The vast majority of these children or adults, when you dig deep in their medical history, will keep a cough for a long time when they get a cold. The cold air will bother them a little bit. A cat or a dog may bother them, strong fumes may bother them. All those things are probably very subtle triggers that they don't recognize. But when you put it all together, you see chronic asthma.

What are strategies for avoiding asthma triggered by exercise?
If your chronic asthma is acting up because you've been sick or the weather is very cold, those are days probably shouldn't be doing significant physical activity.

Warming up and cooling down are very important for chronic asthma and exercise-induced asthma. Part of it is warming up and cooling down might make the airway less cool and dry. Part of it is that if you were to run one sprint, you may get very tight after that one sprint and your asthma may flare up, but for the next two or three hours, you might be fine because you've gotten over it. So a big part of the warm-up is a way to allow the body to react a little bit while you're warming up, not in the middle of your activity.

What medications can be used?
There are two kinds of medications. The rescue medication is either albuterol or pirbuterol. And that's an asthma medication that you will take either right before exercise or when you have symptoms and that provides a quick relief.

If people have chronic asthma that's triggered by activity, then they need to have their asthma controlled with preventative therapy. There's a whole host of medication, such as inhaled corticosteroids, antileukotriene medication and cromolyn, which depending on what the patient needs, will be right for them.

The other part of this, which is tremendously under-appreciated, is the significance of allergy in asthma. So when I see my patients with asthma and allergies, I'm aggressively treating the allergy part to try and get their nose clear so they can allow the air to be filtered and cleared.

Why did you conduct your study on asthma-related deaths during sports?
Part of the reason we did the study is, if you look in an average sports medicine book, they won't list asthma as a cause of potential death and they may not even touch on the subject at all.

We wanted people to realize that asthma attacks during sports is a big problem.
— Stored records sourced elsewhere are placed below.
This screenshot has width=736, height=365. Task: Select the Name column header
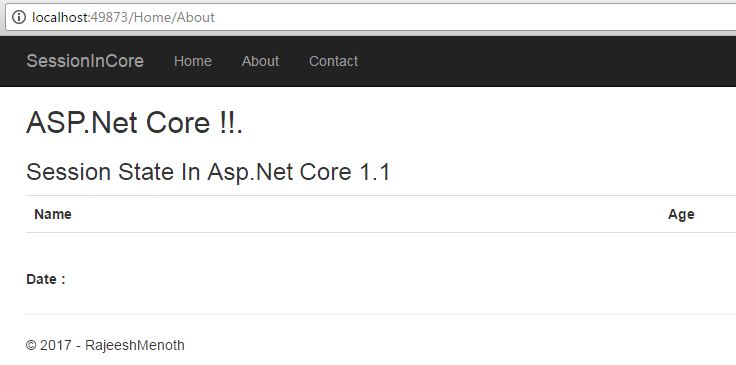(x=53, y=214)
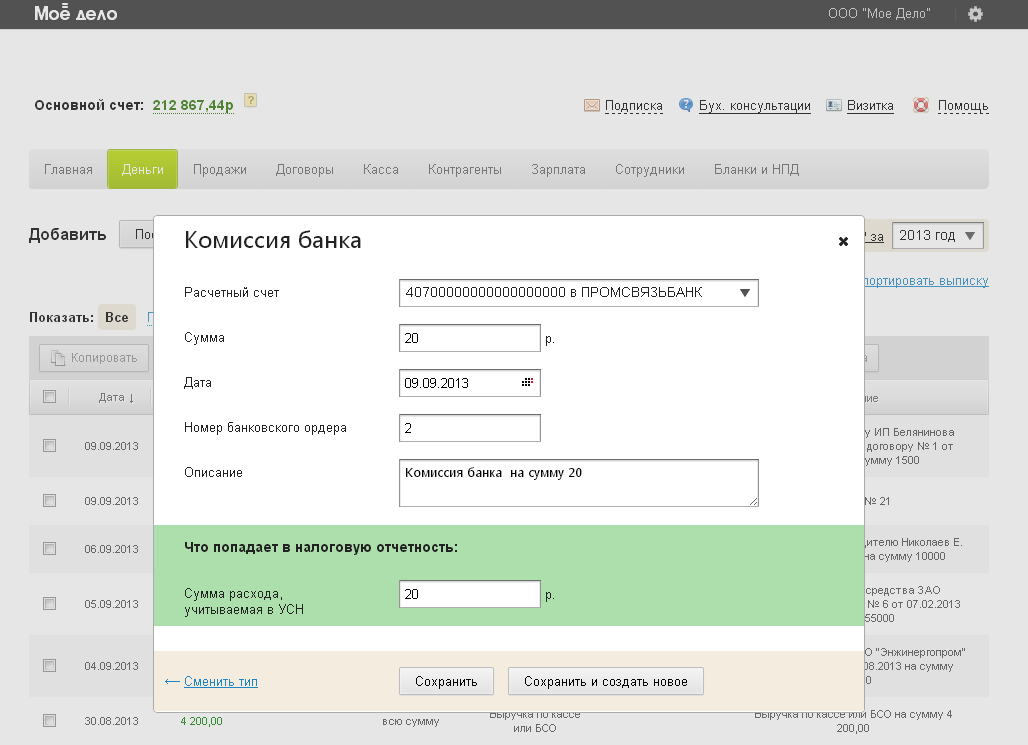Sort the table by Дата column

click(116, 397)
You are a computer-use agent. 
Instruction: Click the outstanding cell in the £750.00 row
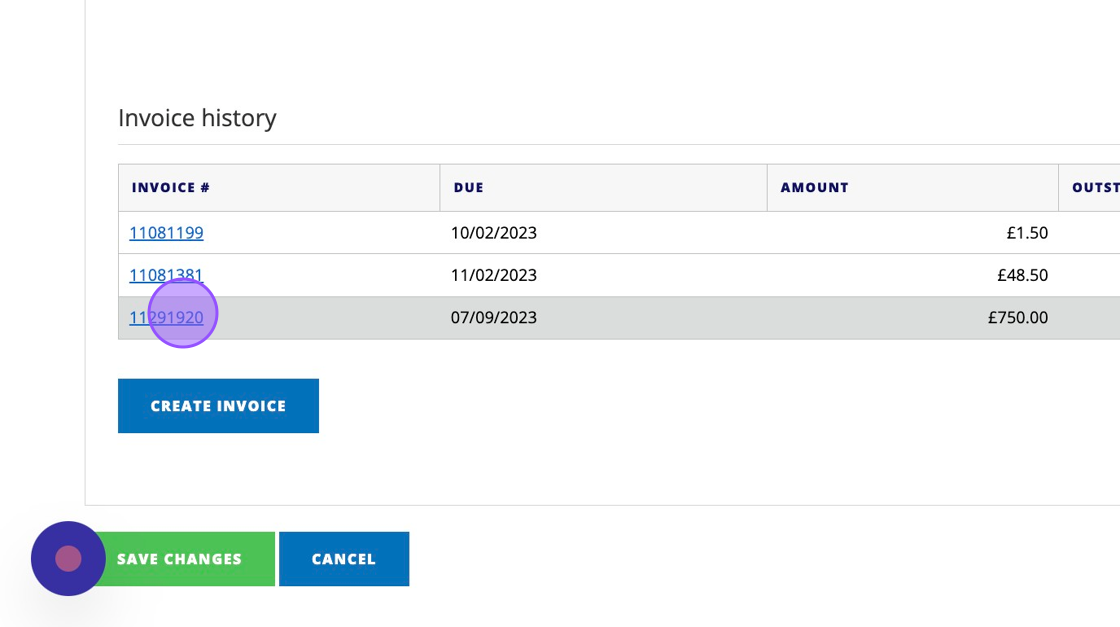pos(1090,317)
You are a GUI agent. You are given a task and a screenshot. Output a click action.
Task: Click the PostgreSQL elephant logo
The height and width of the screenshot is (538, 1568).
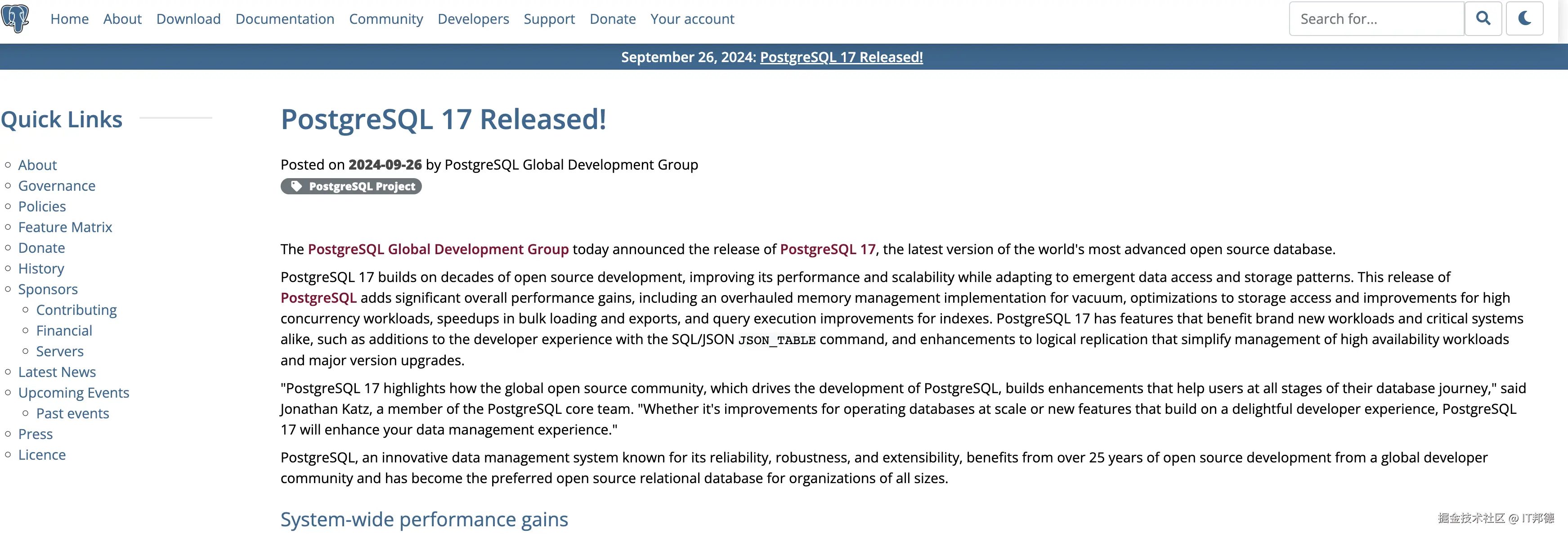click(x=15, y=18)
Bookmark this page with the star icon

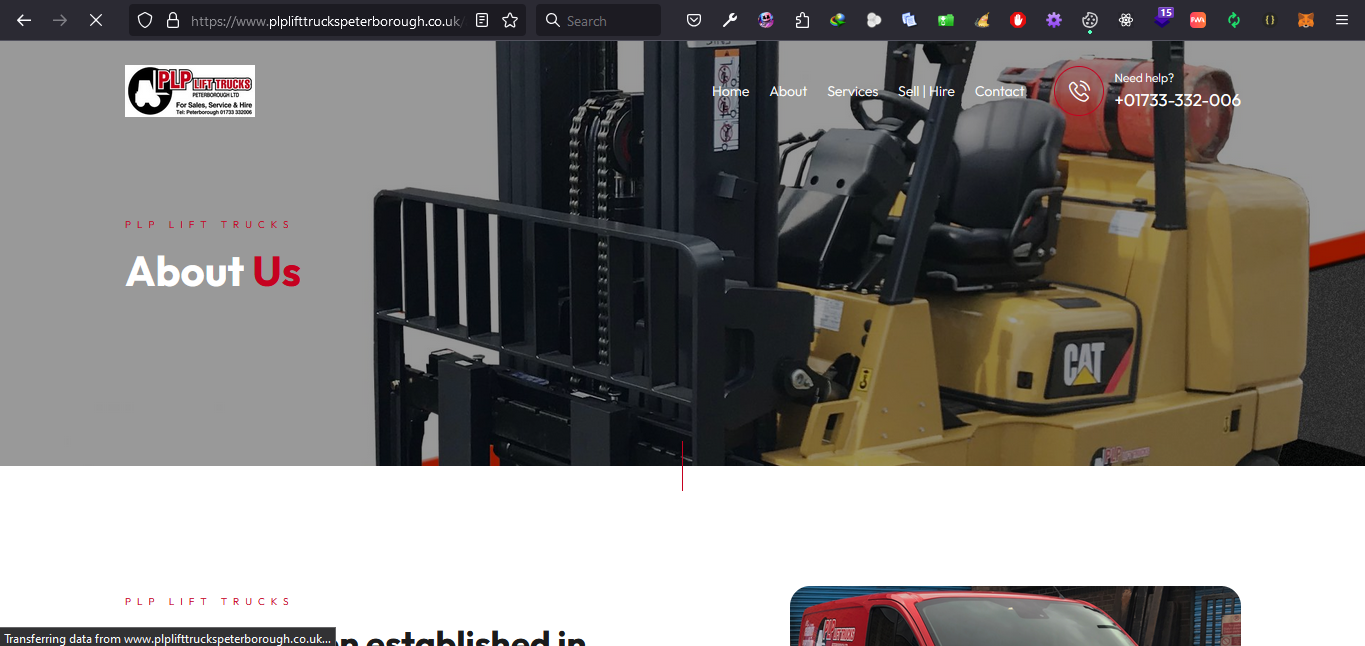[x=510, y=20]
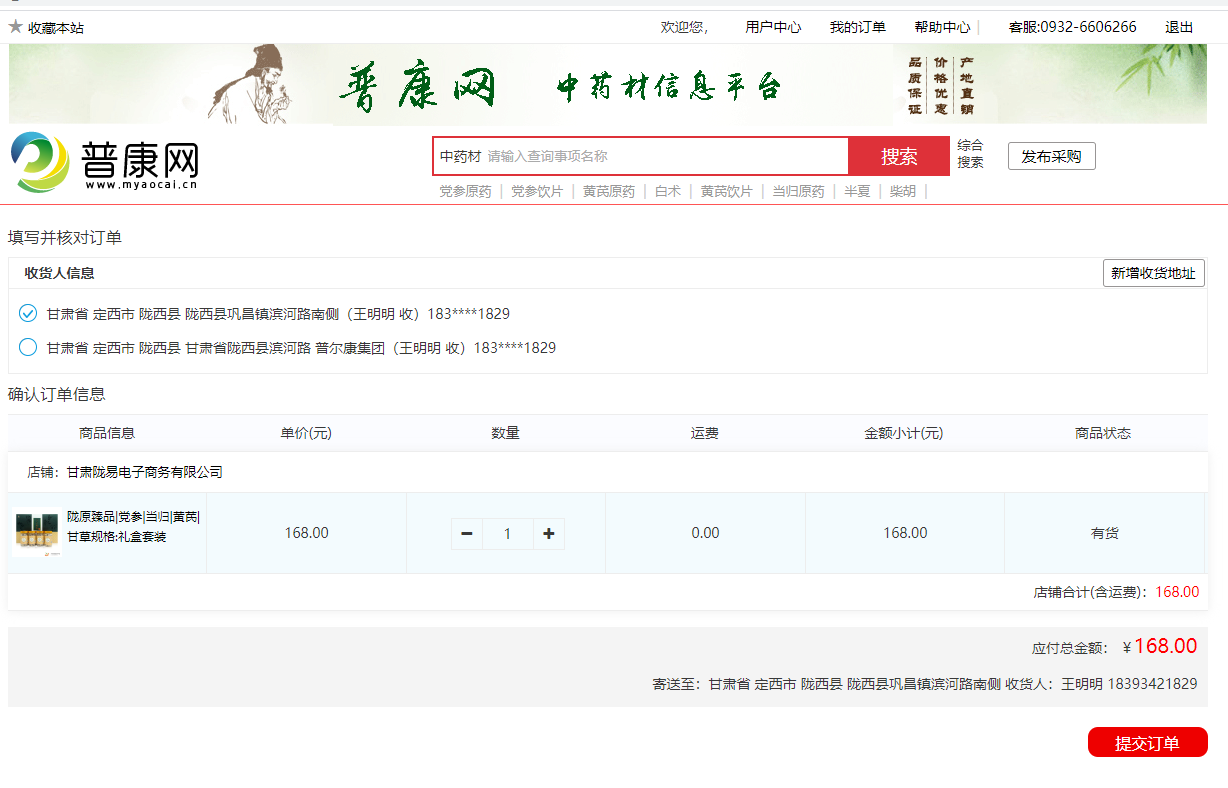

If a child collapses while playing and has a cardiac issue, it usually makes the newspaper. But they don't cover Bobby coming off the field wheezing. In the state of Pennsylvania, for example, any school who wants to have a defibrillator can have one, but we can't get an asthma inhaler on every sideline, even though it's rare to have a cardiac problem in a school and far more common to have a child have an asthma attack on the playing field.

What is your advice to parents and coaches?
The big thing is that kids should go out and play, and we need to make sure their asthma is well enough controlled so they can. In 2002, 6.3 million under 18 had asthma. If you figure that 90 percent of those patients can have their asthma be triggered by activity, there are millions of kids who, in theory, will have their activity limited because of asthma. We recommend that coaches just check in with their players, "How are you doing? How are you breathing? Everything okay?" So if the child says, "Well, my asthma's acting up," maybe he can't play today. We try and tell trainers and parents that they have to treat asthma like they treat an injury.

Another responsibility is that they got to make sure they have rescue medication right there at the field. Kids have died trying to get their inhaler. Now I can't guarantee if they got their inhaler, they would live, but, clearly, not having it didn't help.

There actually is even some preliminary research that suggests part of the reason that asthma's on the rise is because we're getting less exercise. We need a certain amount of exercise to help our lungs develop at all ages. So my real goal is to get people out there exercising. We want them playing safely so that they can have a healthy lifestyle. And the only way we'll ever accomplish that is with a proper circle of communication between the parent, the child and the doctor.